The Forest of Vanishing Stars by Kristin Harmel

 

"Why was man created alone? Is it not true that the creator could have created the whole of humanity? But man was created alone to teach you that whoever kills one life kills the world entire, and whoever saves one life saves the world entire."

             -paraphrased from the Talmud and quoted in the novel



I chose to read this novel because I have read others by this author and because I will attend an event soon where she will be the speaker. Kristin Harmel wrote The Winemaker's Wife and The Book of Lost Names, both of which I rated 5. I am rating this one a 4---very good, but not quite measuring up to the other two. At the beginning I wondered if I would like it at all when a witch-like character, Jerusza, kidnapped a German child, whom she renamed Yona, from her crib and took her to raise in the forest. It just seemed weird to me. 
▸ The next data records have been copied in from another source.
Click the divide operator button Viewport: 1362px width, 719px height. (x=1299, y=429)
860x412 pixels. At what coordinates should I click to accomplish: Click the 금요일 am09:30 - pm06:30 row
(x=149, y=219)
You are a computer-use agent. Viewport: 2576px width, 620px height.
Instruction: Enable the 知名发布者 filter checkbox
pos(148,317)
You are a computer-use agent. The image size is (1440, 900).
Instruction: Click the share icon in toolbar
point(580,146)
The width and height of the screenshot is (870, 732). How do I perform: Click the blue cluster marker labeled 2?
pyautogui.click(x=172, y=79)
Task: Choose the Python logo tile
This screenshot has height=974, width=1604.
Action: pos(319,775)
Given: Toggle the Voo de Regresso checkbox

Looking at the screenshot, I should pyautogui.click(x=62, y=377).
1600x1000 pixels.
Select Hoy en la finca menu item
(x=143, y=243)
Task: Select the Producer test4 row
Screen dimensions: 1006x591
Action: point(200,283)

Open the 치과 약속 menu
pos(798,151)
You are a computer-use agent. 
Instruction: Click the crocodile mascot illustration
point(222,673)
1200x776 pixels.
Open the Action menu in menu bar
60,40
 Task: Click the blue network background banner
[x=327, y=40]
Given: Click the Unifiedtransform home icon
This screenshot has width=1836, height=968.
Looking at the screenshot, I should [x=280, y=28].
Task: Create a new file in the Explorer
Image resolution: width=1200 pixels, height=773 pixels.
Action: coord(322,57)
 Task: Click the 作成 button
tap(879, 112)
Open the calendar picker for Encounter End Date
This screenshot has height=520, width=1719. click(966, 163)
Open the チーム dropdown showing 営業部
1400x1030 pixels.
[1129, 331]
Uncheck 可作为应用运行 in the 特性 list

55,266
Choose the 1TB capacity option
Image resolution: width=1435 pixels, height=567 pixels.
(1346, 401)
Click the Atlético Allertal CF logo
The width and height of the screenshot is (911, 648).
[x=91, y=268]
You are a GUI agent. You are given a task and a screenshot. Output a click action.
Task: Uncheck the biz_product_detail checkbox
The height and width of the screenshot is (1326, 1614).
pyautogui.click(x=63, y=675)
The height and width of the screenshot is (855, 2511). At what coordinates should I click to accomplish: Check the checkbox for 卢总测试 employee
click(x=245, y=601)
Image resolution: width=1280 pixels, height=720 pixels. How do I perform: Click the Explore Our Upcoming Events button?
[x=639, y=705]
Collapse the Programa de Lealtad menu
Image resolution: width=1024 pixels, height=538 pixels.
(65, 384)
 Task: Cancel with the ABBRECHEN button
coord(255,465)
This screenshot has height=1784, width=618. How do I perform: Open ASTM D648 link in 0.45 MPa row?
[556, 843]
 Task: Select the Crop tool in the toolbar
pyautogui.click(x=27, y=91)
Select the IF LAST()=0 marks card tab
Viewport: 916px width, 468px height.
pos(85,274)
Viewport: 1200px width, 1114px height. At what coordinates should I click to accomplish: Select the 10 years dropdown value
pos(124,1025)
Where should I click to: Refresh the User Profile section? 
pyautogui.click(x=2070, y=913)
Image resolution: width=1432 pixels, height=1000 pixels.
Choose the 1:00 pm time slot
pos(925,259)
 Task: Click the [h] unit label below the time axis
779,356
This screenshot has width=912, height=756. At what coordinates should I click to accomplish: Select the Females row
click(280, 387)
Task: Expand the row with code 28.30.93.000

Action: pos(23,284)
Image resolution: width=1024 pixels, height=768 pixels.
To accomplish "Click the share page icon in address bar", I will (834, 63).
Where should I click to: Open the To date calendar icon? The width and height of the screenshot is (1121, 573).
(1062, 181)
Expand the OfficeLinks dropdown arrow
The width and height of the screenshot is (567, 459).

The plot became more compelling when Jerusza died some 20 years later and Yona meets Polish Jews in the forest. These people are frightened, running from the Nazis and something in Yona urges her to help them by teaching survival skills she knows so well. As she teaches these endangered people what they must know to stay alive, she learns many lessons from them about living with other people and even about love.

The author has much to say in her Author's Note about her research and the writing of this novel. She cites shocking statistics of how many Polish Jews were exterminated by the Nazis and how some survived by taking refuge in the Nalibocka Forest as do the characters that Yona meets. This was a part of the Holocaust I knew less about.

There were a few secondary characters I really liked, especially Sister Maria Andrzeja who had great wisdom to pass on to Yona, and Zus, who would become her soul-mate. 

There were many profound passages I could have quoted but I was touched by the one from the Talmud. I was reminded also of tikkum olam, a Hebrew phrase that means "repair the world." This is what heroes like Yona tried to do.